I am (sigh) at home, again. Resting, again. Waiting to see a doctor later today about my continual dizziness, which will undoubtedly be due to the way that the baby is growing or something, but we shall see. Anyway, in the mean time it seems like a good opportunity to actually get to reviewing the awesome that is Maine.
Maine is a book I bought for a couple of reasons; primarily that I had Waterstone's vouchers burning a hole in my pocket, but also because they were talking about it on Bookrageous a while back and it sounded like exactly the kind of thing I needed to read at the moment!
Basically it's about three generations of women in the Kelleher family spending the summer at their beach house in Maine. Currently, we are having pretty much no summer here in my part of the UK (yesterday, it was a bit hot and a bit sunny, and every single person I saw was wearing shorts and either eating ice cream or wearing a sun hat. I kid you not), so I loved the chance to sun myself vicariously which this book afforded me. I'm a bit annoyed because I'd already half-written this review once, but I did it on little scraps of paper and inevitably lost it and had to start again. Not happy, but there we go, turns out there is a reason not to write stuff on tiny scraps of paper!

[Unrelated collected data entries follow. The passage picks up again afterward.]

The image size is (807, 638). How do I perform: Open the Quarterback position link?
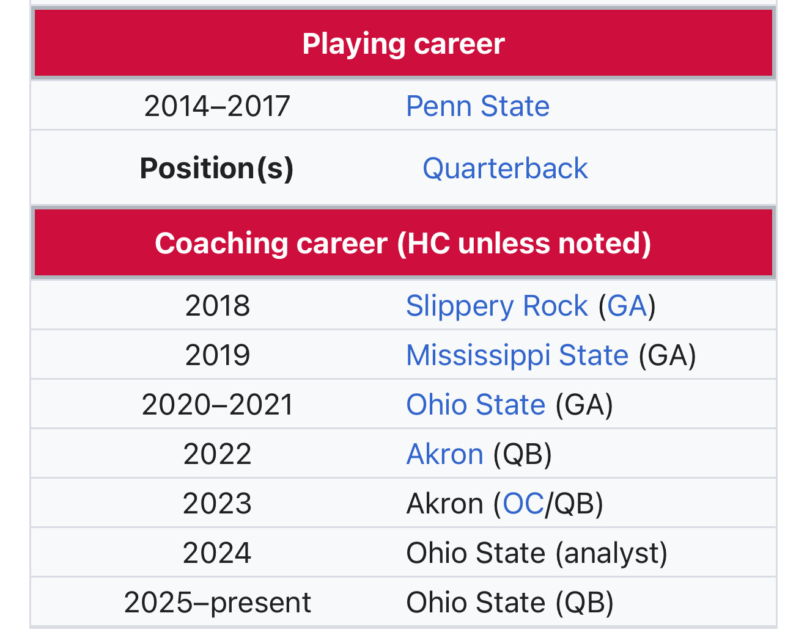coord(505,169)
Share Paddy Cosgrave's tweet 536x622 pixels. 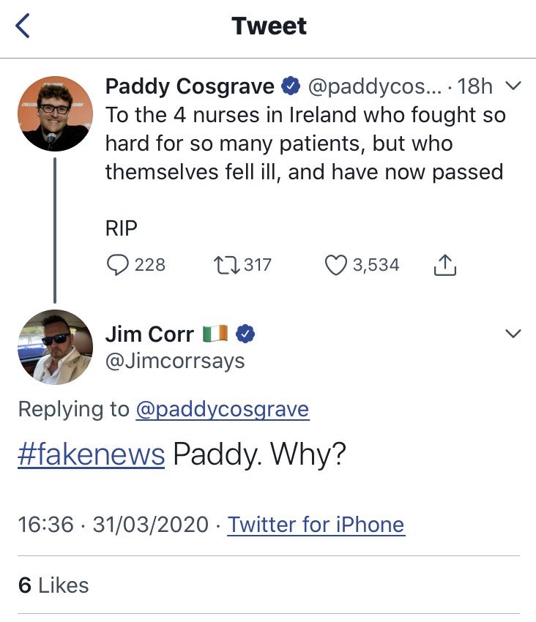445,266
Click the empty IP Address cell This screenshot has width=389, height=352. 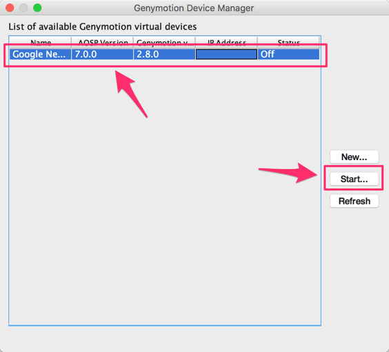pos(226,54)
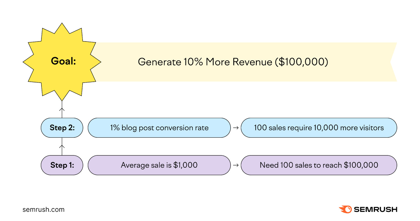Click the "($100,000)" amount in goal banner
Screen dimensions: 420x221
coord(301,62)
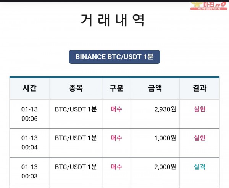This screenshot has width=229, height=188.
Task: Click the 구분 column header
Action: (116, 88)
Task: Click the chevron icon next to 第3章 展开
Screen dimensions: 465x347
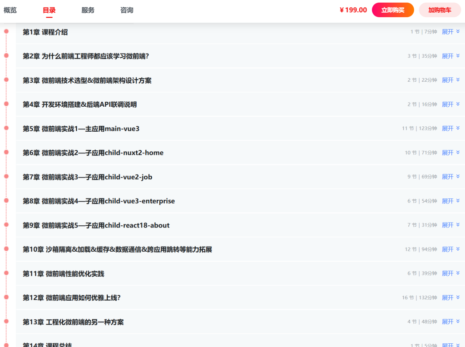Action: click(459, 79)
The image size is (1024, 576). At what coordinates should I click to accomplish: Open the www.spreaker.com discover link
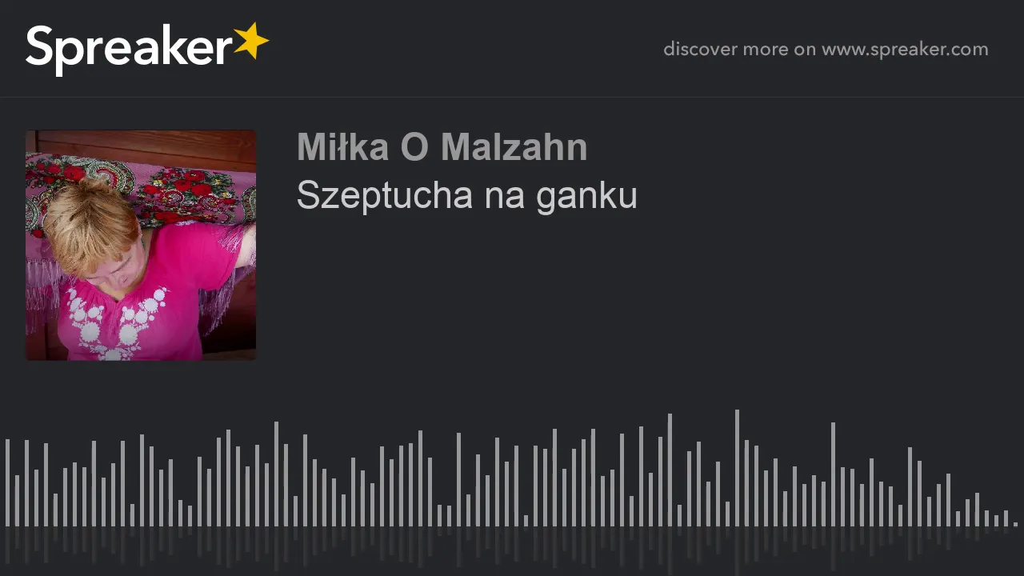pos(905,49)
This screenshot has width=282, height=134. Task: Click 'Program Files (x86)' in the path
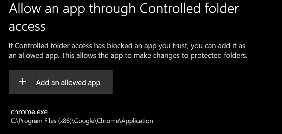tap(43, 121)
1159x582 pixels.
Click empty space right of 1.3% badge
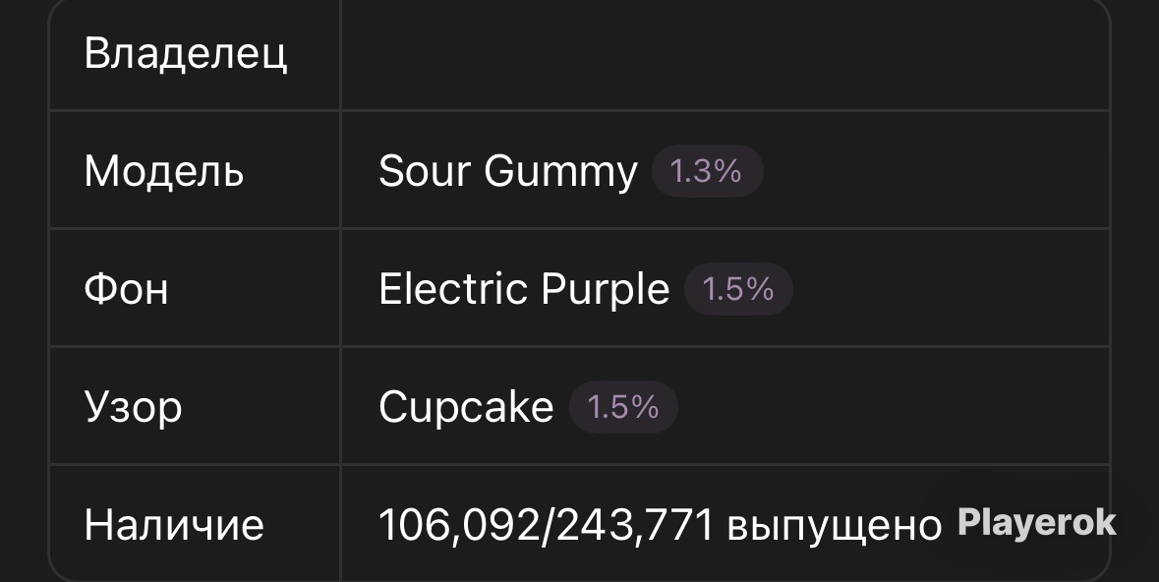pyautogui.click(x=936, y=171)
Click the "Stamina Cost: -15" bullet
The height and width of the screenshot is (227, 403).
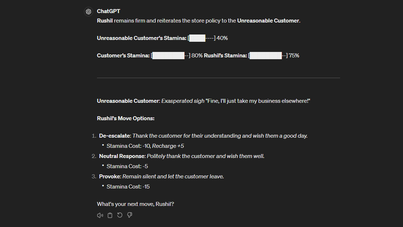click(128, 187)
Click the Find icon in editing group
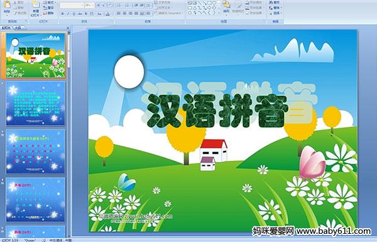377x242 pixels. 275,3
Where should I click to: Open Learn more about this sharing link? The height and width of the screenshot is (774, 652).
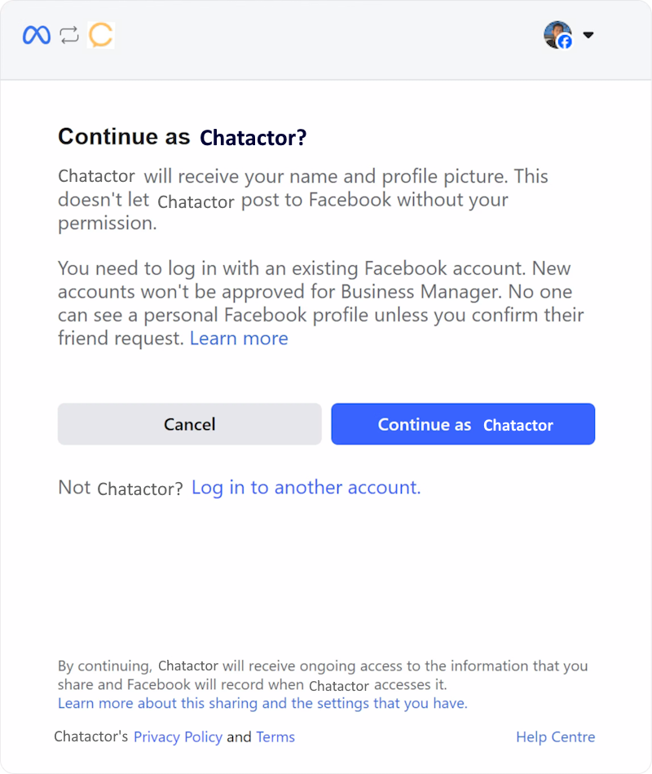click(x=262, y=703)
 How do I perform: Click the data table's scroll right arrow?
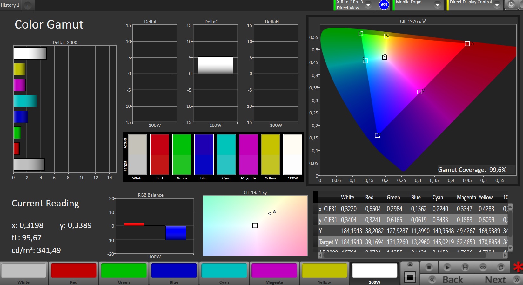[505, 255]
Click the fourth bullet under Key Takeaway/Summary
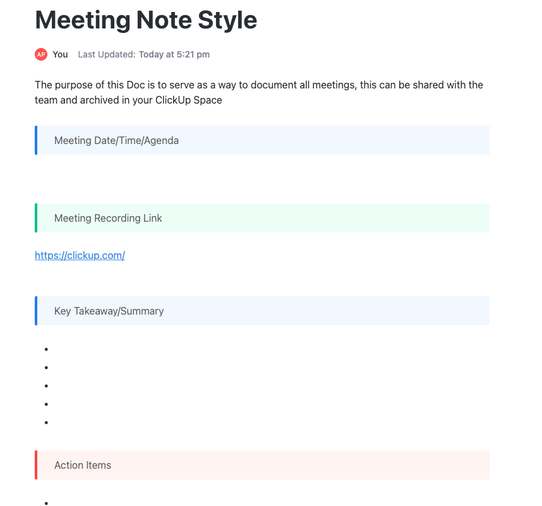 (63, 404)
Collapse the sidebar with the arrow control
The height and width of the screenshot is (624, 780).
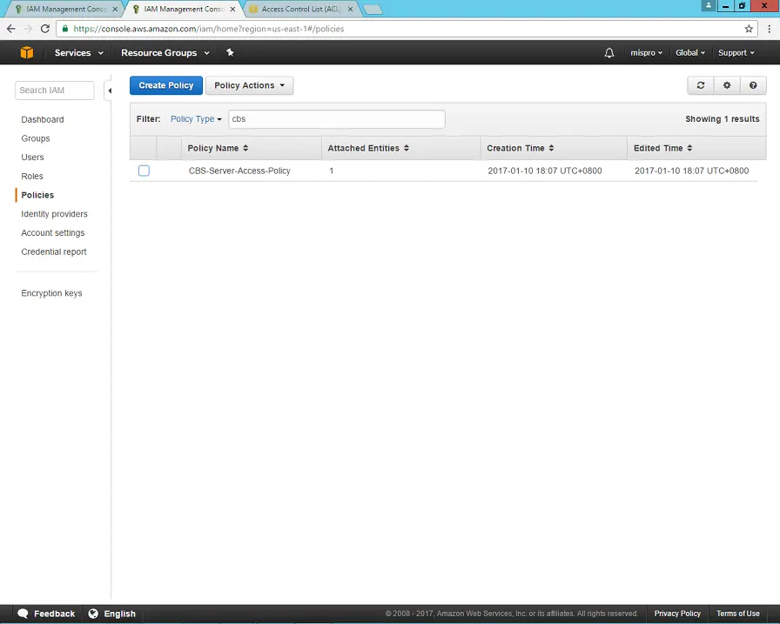click(110, 90)
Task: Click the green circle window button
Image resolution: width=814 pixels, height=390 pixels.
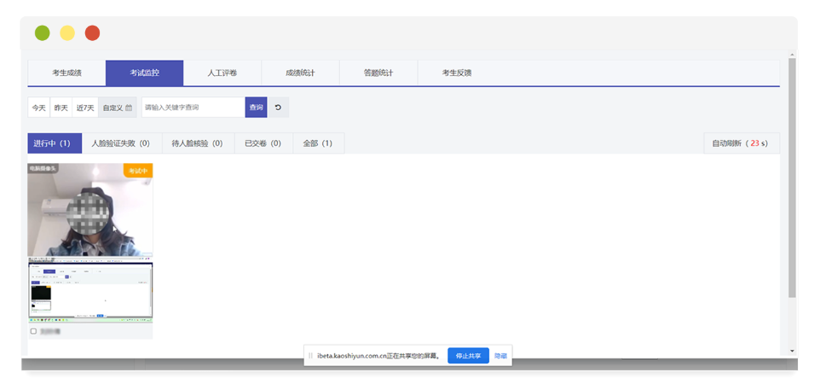Action: coord(42,33)
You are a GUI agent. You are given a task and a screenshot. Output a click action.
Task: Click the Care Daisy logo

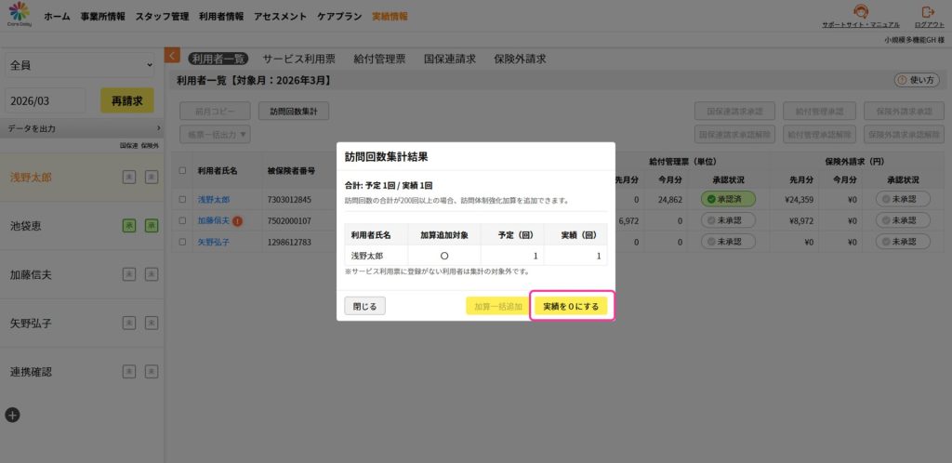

Courtney Sullivan (published in the U.S & who is also on Twitter as J. Courtney Sullivan. Why?) is really, really good at writing characters and relationships. Really, this book didnt particularly need anything else. It pretty much just sticks a bunch of women from the same (fairly dysfunctional) family in a house together and leaves them to fight it out. I'm sure that a huge amount of effort went into making the story and characters seem so effortless, but they really do.
There are four central characters. Firstly Alice, the matriarch, an (ex?) alcoholic still attempting to recover from the death of her husband, a family tragedy from the past which she has never recovered from, and the fact that she never really wanted to be a mother. She spends the entire summer at the house in Maine, and is joined for various periods by various family members. Her granddaughter Maggie is the first to arrive; newly single and pregnant, trying to decide what she is capable of. Then there is Alice's eldest daughter, Maggie's mother, Kathleen, struggling to reconcile the raging alcoholic she used to be with the person she now is, and trying to come to terms with being back in the house which she swore she would never return to. Finally there is Ann-Marie, married to Alice's idolised son, Patrick, she has invested huge amounts of time and energy on being 'the daughter Alice never had' and fitting in to the Kelleher family.
There is another major player in the background of the novel, which almost deserves to be mentioned as much as any of the characters, and that is alcohol. Alice's children's childhood was pretty impacted by her drinking. To an extent, Kathleen's own children then ended up in a similar situation. Maggie doesn't allow herself to really drink, in case it has the effect on her that it does on her mother and grandmother. I was going to say that Maine asks us to question how much we actually have control over our actions and personalities, but the more I think about it, the more it seems that the issue really is not that but how difficult it can be for people to cope with situations and to control themselves. Is the way that we are as human beings - the way that we react to things, the way we interact with each other - purely dependent on how we allow ourselves to be?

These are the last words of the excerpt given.